Below are some records. Return exactly the lines from the one with "Task: Check the" to the one with "Viewport: 1568px width, 742px height.", and nothing else.
---------- Given records
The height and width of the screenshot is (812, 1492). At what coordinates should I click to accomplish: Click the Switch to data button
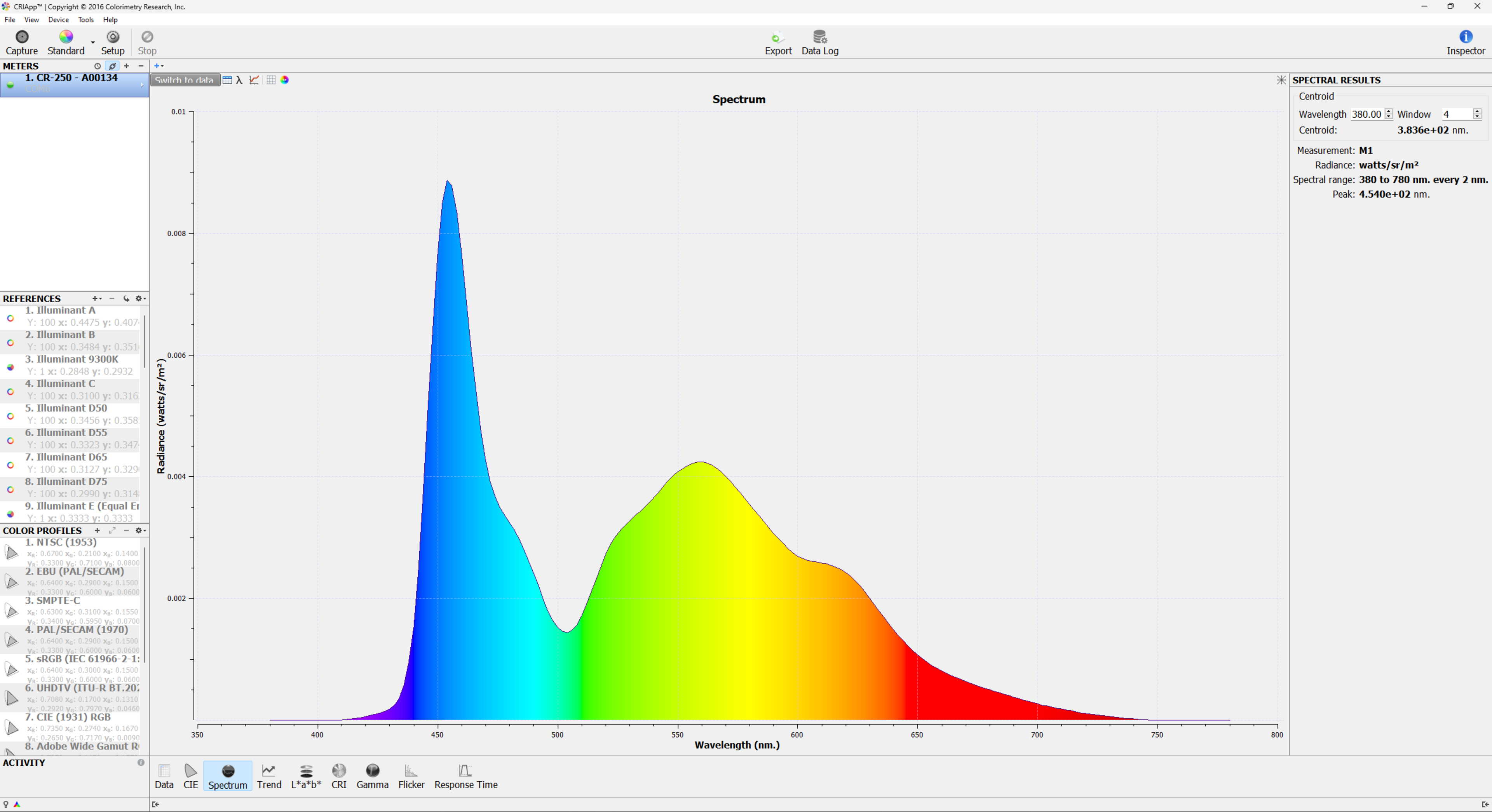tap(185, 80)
--------------------
---------- Given records
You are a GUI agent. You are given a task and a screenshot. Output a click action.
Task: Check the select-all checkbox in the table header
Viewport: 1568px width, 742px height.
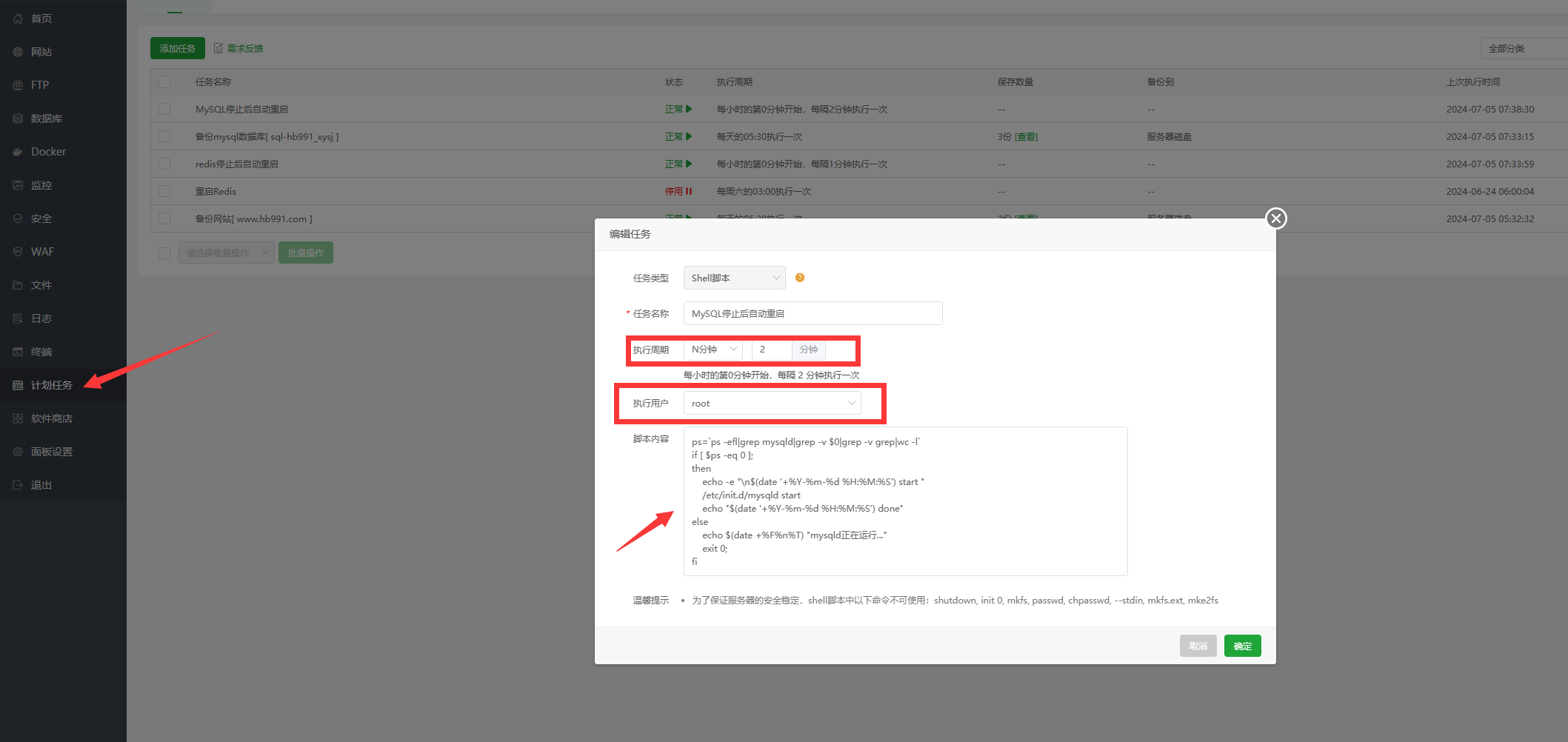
--------------------
Response area
Task: Check the select-all checkbox in the table header
Viewport: 1568px width, 742px height.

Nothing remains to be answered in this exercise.